Monday, January 9, 2012

This week: Libraries

"Put away your credit card and get out your library card."
-Golinkoff & Hirsch-Pasek in Einstein Never Used Flashcards

This week we're talking books here on the blog.  Reading to and with your child is the best thing you can do to prepare them for school (hmm, that sounds like familiar advice...), and libraries are your community partner.   Did you make new year's resolutions such as
  • more quality family time, at home or out in the community
  • read to your kids more (or read more yourself)
  • get in tune with your child's academic development
  • spend less money on things for the kids
  • spend less money on going out for enterainment
  • spend less money renting movies
  • expose your child to more of the arts?
Yep, the library can help with all of that.  From regular storytimes to special music and theater events, the Nashville area libraries (and those in most other cities) have a ton of high-quality free programming.  We'll spotlight some of these later in the week, but today the focus is on the books. 

Building a home library is important. Kids need to have books that belong to them to read and re-read over and over again.  But the reality is that exposure to a wide range of fiction and non-fiction is highly enriching, and purchasing every book that your child might possibly want to read would cost a small fortune.  Starting a weekly library routine is an excellent way to rotate the books in your house. 

In many libraries the children's department will have lists of suggested books for different age and grade levels.  Consider taking these lists on as a challenge to complete.  We have posted a list of some of our personal favorites over on the right. 

When choosing books to bring home, a nice formula is as follows
  • one your child can "read" to you (this can even include wordless books for a toddler to describe to you),
  • one that rhymes (Dr.

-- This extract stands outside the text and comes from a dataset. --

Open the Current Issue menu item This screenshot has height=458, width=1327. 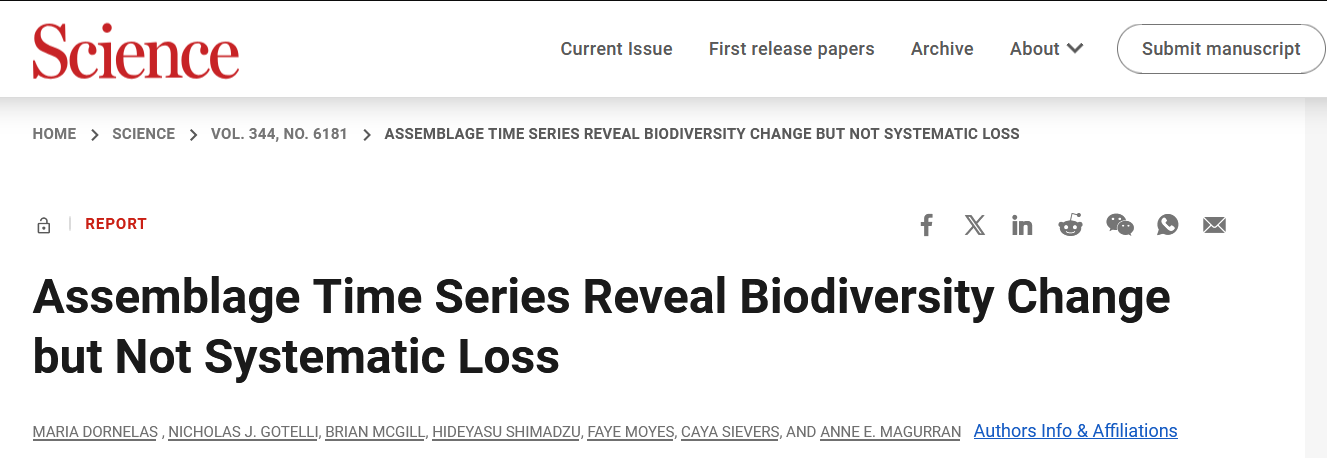click(x=616, y=49)
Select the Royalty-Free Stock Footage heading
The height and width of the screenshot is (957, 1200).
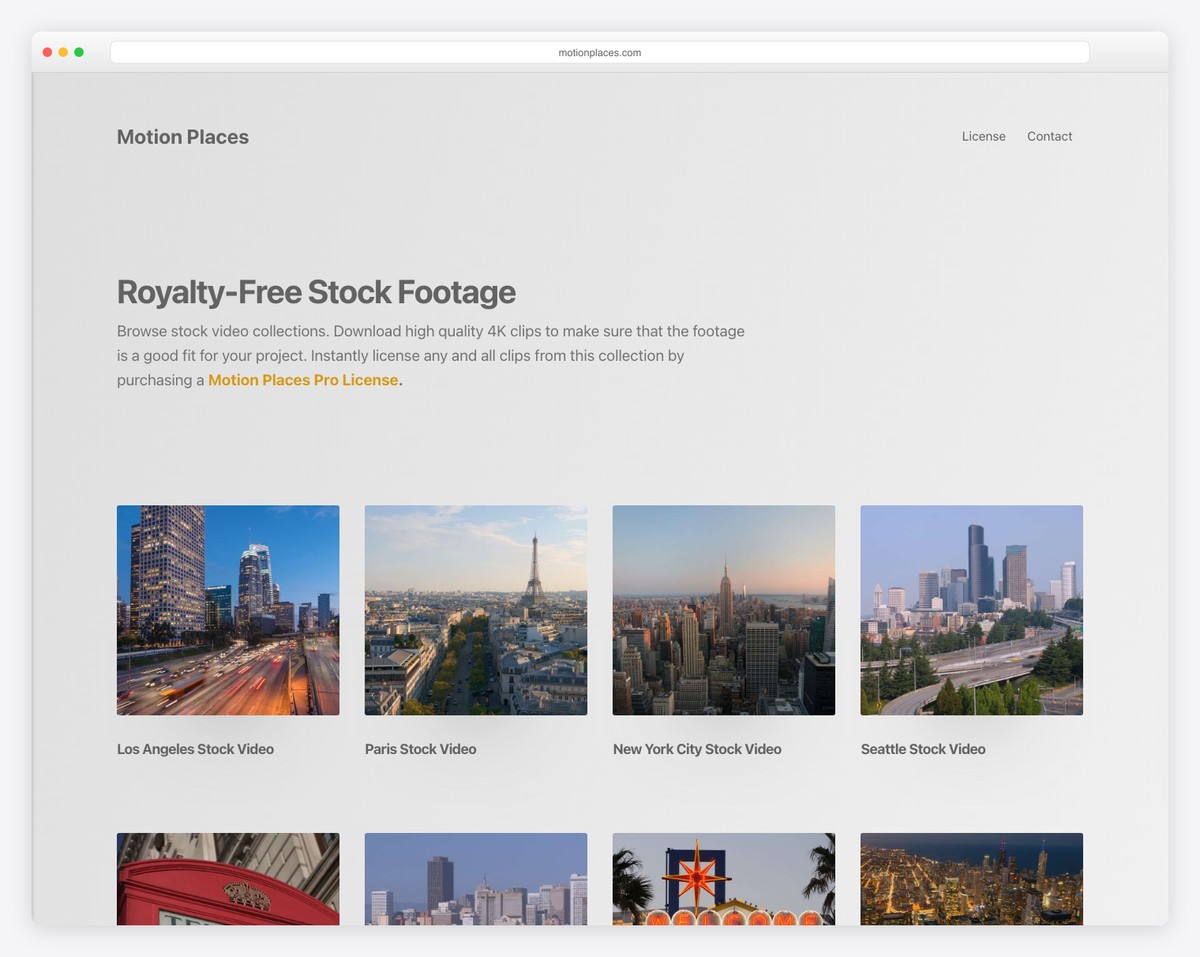[x=316, y=292]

Seuss is always a winner, but there are many other choices, too),
  • one that is true (a book about animals, nature, history, science, geography,--anything nonfiction),
  • a great storybook (or two) with good illustrations to read to or with your child,
  • and something you have checked out before.
While you are there, take time to really look around.  Many libraries have collections of art, toys, and historical artifacts that kids find very interesting.  Also look for info on upcoming classes and programs, as these (usually free) programs are some of the hidden jewels in the community.

Need some motivation?  One summer we kept count of all the books we read together, with the promise that we would do something once we hit 100.  We only made it to 50 (hello, reality check), but celebrated anyway with on ice cream outing, with a commitment to keep reading and celebrating along the way.  Many libraries offer summer reading programs with rewards to keep kids interested.

This isn't just kid stuff, by the way.  Studies show that children in homes where parents read regularly and there is a lot of printed material around do better in school.  See this article to learn more.
So while you are there be sure to pick up something for yourself, too.